Al final, de todas las causas que iban añadiendo su peso a la decadencia, una, no necesariamente la más previsible, se hace visible a la luz del día. Sucede lo que parece ser, por fin, un desastre grande, una aceleración quizás definitiva de la decadencia. La película concluye ahí, como en el aire de la caída, antes de tocar el suelo, antes siquiera de ver el suelo, antes de saber cómo de alta, cómo de peligrosa, es esa caída. Dos personajes, el abuelo y el padre de la familia, aseguran que todo saldrá bien.
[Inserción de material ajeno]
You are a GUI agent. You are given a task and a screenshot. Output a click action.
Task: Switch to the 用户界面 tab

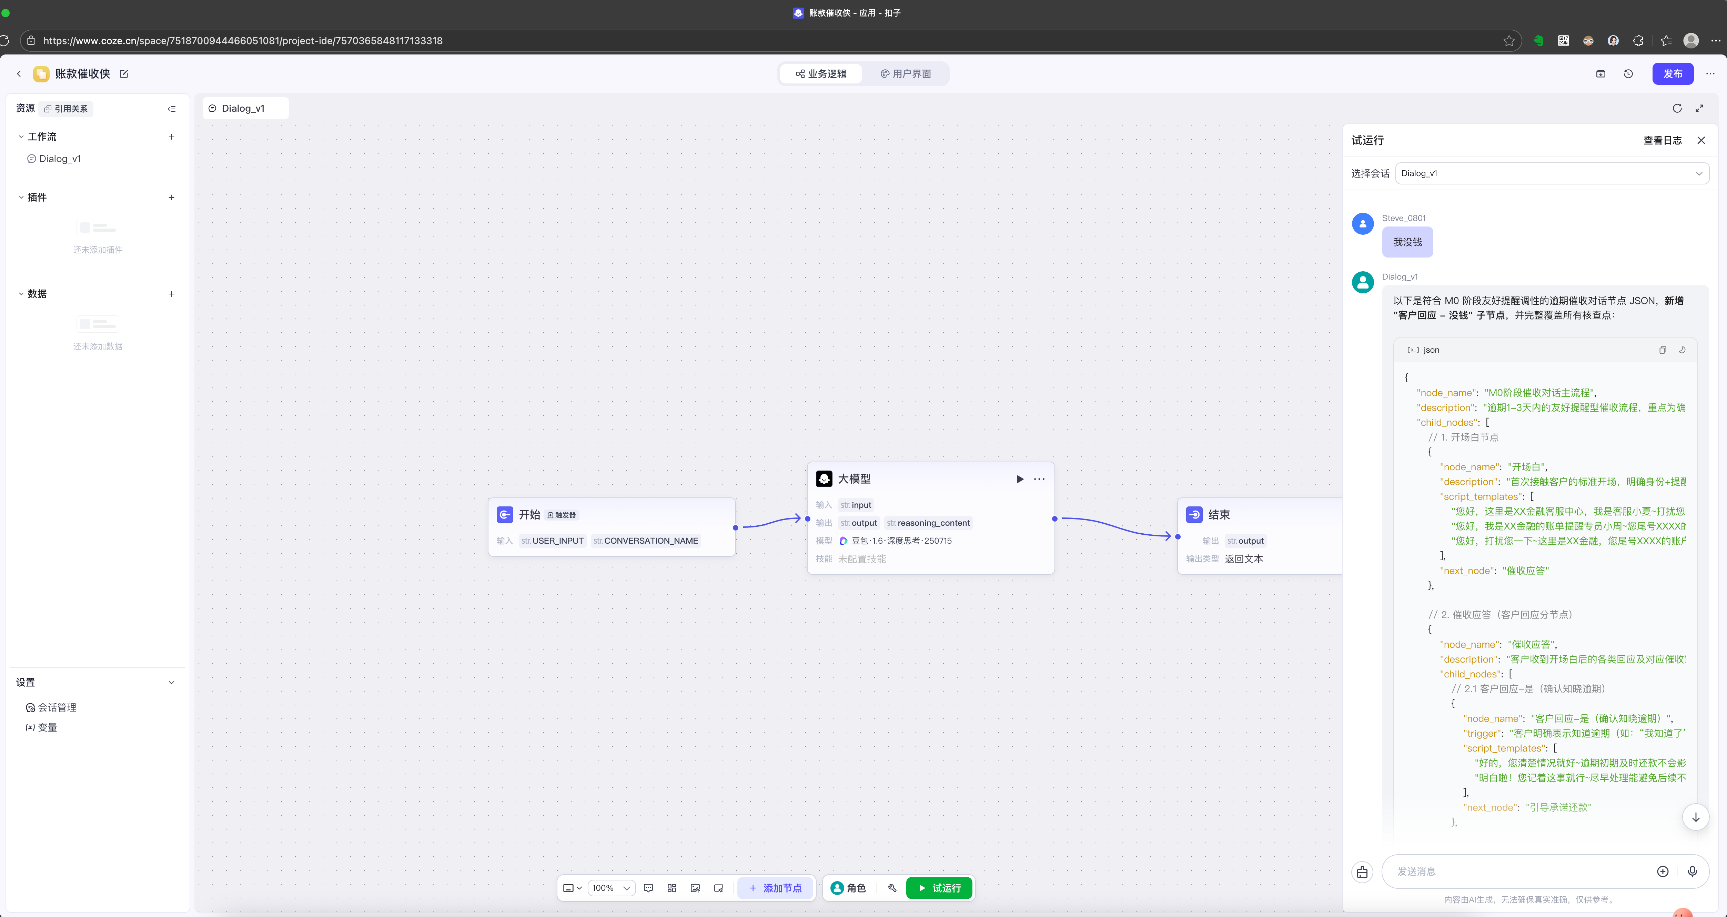click(x=905, y=74)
Intentan tranquilizar a una de las dos hijas de la familia, la más sensata. Siendo ella la más sensata de todos, ¿no tendrá razón al sentir que todo se acabó? Sin embargo, ella no sabe exactamente lo que pasa, no todavía, no en el tiempo que dura la película. Lo sabrá, sin duda, después. Así que en su sensación de desastre, en ese sabor que se impone a ella, sigue habiendo secretos. Los personajes que dicen que todo saldrá bien, ¿lo dicen porque saben algo más que ella (lo que pasa o lo que les ha enseñado la edad), lo dicen porque se hacen ilusiones o mienten para tranquilizarla? Por instinto podemos pensar que es una cosa u otra, pero queda una duda. La película no está aquí para resolver todas las dudas. Aunque en la última secuencia volvamos al interior de la barbería y a los comentarios del barbero y de un cliente dando por hecho que la tienda Nayada cerrará y que otra tomará su lugar, todo eso son suposiciones hechas, desde las afueras de la historia, por los que no la conocen por completo, porque no estaban dentro y porque la historia todavía no ha terminado. El final nos deja preguntándonos: ¿qué pasará? Y, al intentar responder a esa pregunta, caemos en otra: ¿qué es lo que ha pasado? Nunca lo sabremos. No del todo. La película, con su regreso circular a la barbería, parece cerrar la historia, pero es un truco, un juego de manos. Al hacerlo, la forma se cierra, pero la historia no. La película se cierra, precisamente, para que algo no termine, para que algo quede fuera de ella. Y nos deja en el impulso de su movimiento. En el aire.